Monday 6 July 2020

Coronacinema - Atonement


Atonement (2007)

Starring: Keira Knightley, James McAvoy, Benedict Cumberbatch, Romola Garai, Vanessa Redgrave, Saoirse Ronan, Juno Temple 

Director: Joe Wright

Available on: Netflix


The intertwining taboos of class and sex run through meridians of Atonement, Joe Wright's heartbreaking and achingly beautiful adaptation of the seminal novel by Ian McEwan. 

Wright's vision is a sumptuously crafted meditation on the treacherous mercuriality of the English caste system, as well as a tragic tale of the friction between the adult realms and late childhood precocity.

Keira Knightley and James McAvoy occupy the nominal starring roles yet it is Saoirse Ronan who excels as the story's anchor character, Briony Tallis, narrator, antagonist and repentant sinner. Armed with an air of watchful curiosity and that burrowing stare, Ronan is a revelation. She elevates Briony from frivolous younger sibling to herald of woe with the merest flicker of an expression, placing her actions somewhere in the grey space between deliberate and naive. Played out over the course of the picture's opening act, hers is the fire burning most destructive. 

The setting is an English country estate in the stifling summer of 1935. Aspiring writer Briony, older sister Cecilia (Knightley) and housekeeper's son Robbie Turner (McAvoy) pass the time in the exquisite grounds of the Tallis manor, the latter pair having recently graduated from Cambridge. When, from a bedroom window, Briony witnesses a moment of sexual tension — the culmination, one suspects, of years of furtive glances and suppressed feelings — between her sister and Robbie (the object of her own girlish affections), she misconstrues the exchange. She fixates on a vague version of reality, her juvenile mind assailed by events she barely comprehends, and, in doing so, seals the fates of those in her orbit.


Wright delivers the fatal emotional punches. He creates a work of tonal dichotomies; its initial stages are lusciously captured in rich pastoral shades and infused with a sultry ambience. However, a strangely frenetic pace drives it forward, more than one character finding an outlet in the thumping certainty of a typewriter. One scene in particular, a passionate tryst in a darkened library, is masterfully constructed, at once violent and romantic, ripe with tension, desire and whispered ecstasy, its execution lent extra potency by the wildly divergent ways in which the moment is interpreted by the players.

From here, Atonement gives way to something far bleaker: an often graceful war-time elegy of how destinies can pivot on even the smallest of cruelties. The stand-out sequence is an astonishing depiction of the Dunkirk evacuation. Robbie, now transported to the battlefield, is pitched into an anarchic circus of military ill discipline. 

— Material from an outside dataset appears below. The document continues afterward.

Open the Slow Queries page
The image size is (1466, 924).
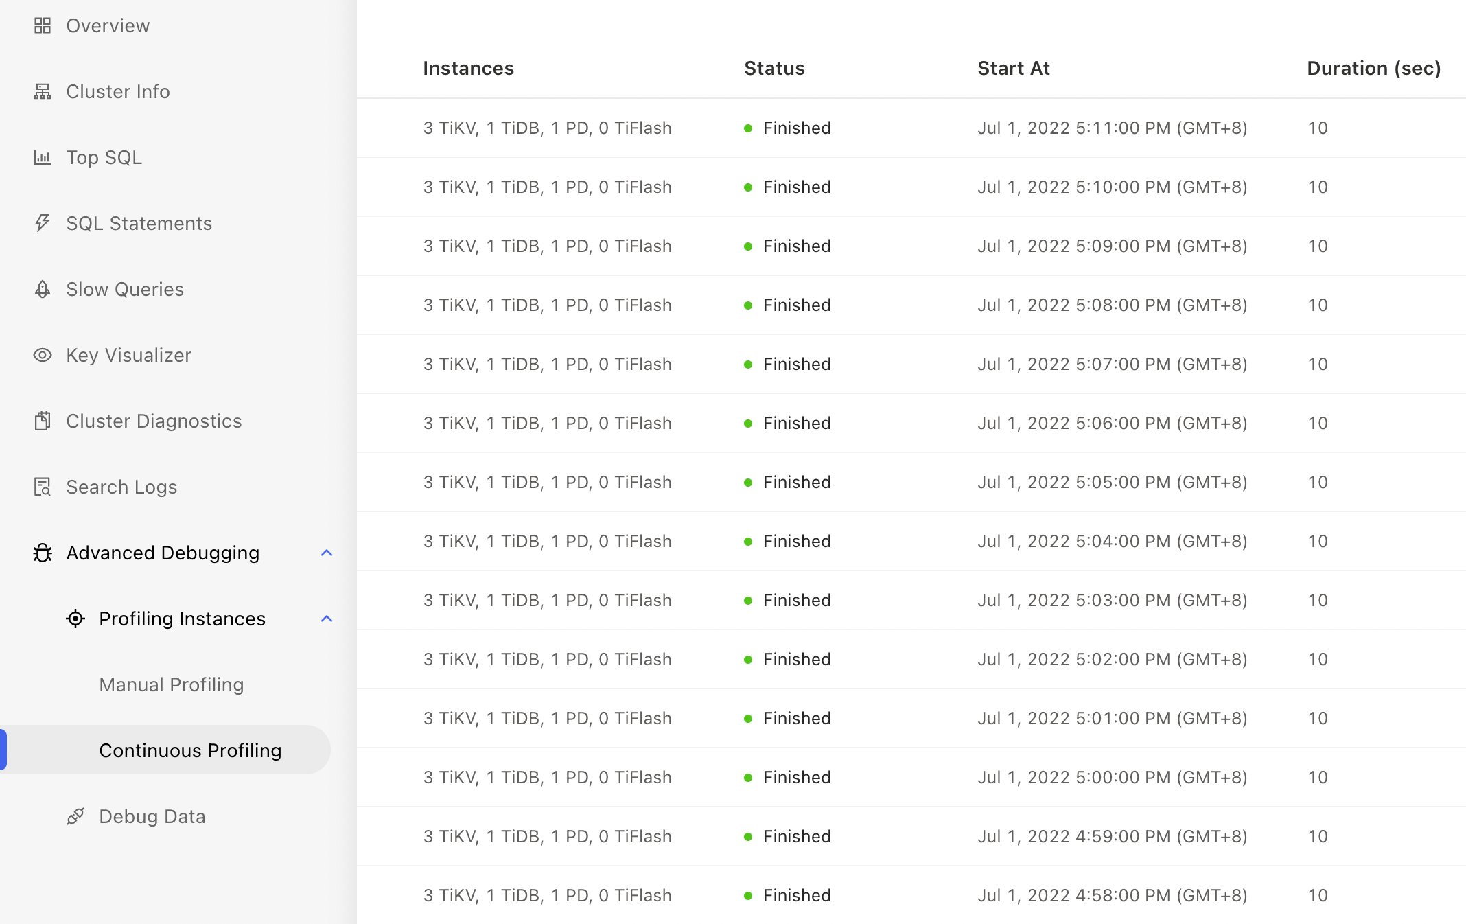(125, 289)
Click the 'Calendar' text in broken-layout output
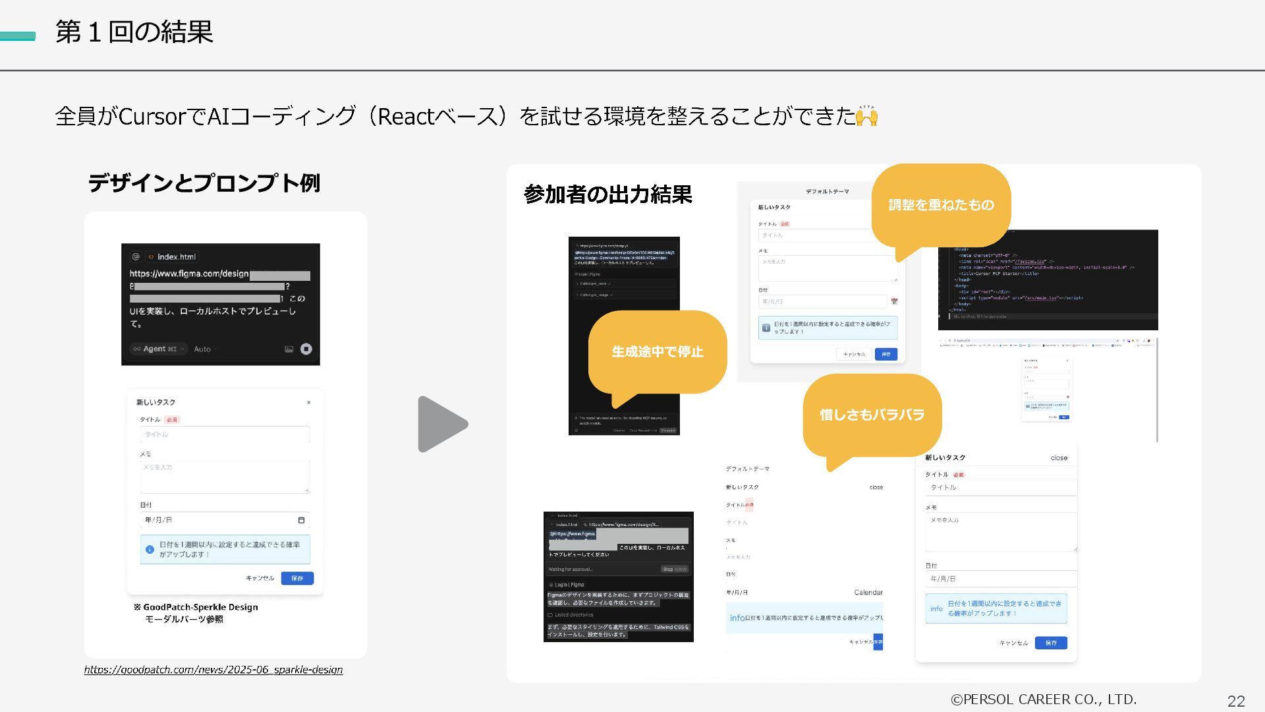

Instead of blasted heaths, the men of the British Expeditionary Force sing and squabble, booze and brawl among seaside carousels and bandstands. In a single five-minute shot, Wright follows Robbie through this dystopian hellscape, weaving between and betwixt the madness: dead horses, beached ships and mangled machinery  the flotsam and jetsam of conflict. In the background, a ferris wheel winds lazily in the fading light. 

On the home front, a cowed Briony (now played by Romola Garai) contends with her guilt while working as a nurse in Blitz-era London. Garai capably mirrors Ronan's prim bearing while reaching for redemption wherever she can find it. Hers is a heavy burden that haunts every step.

Briony's future is, of course, indelibly bound up with the happiness of her sister and Robbie. The latter pair eventually settle on some kind of mutual understanding as Hitler's advances erode the social stratums and both McAvoy and Knightley turn in powerful performances fuelled by rage at a future upturned. Knightley's usual cut-glass confidence wavers in the face of the charismatic Robbie, whom McAvoy's skills render not only edgy, but inherently good. 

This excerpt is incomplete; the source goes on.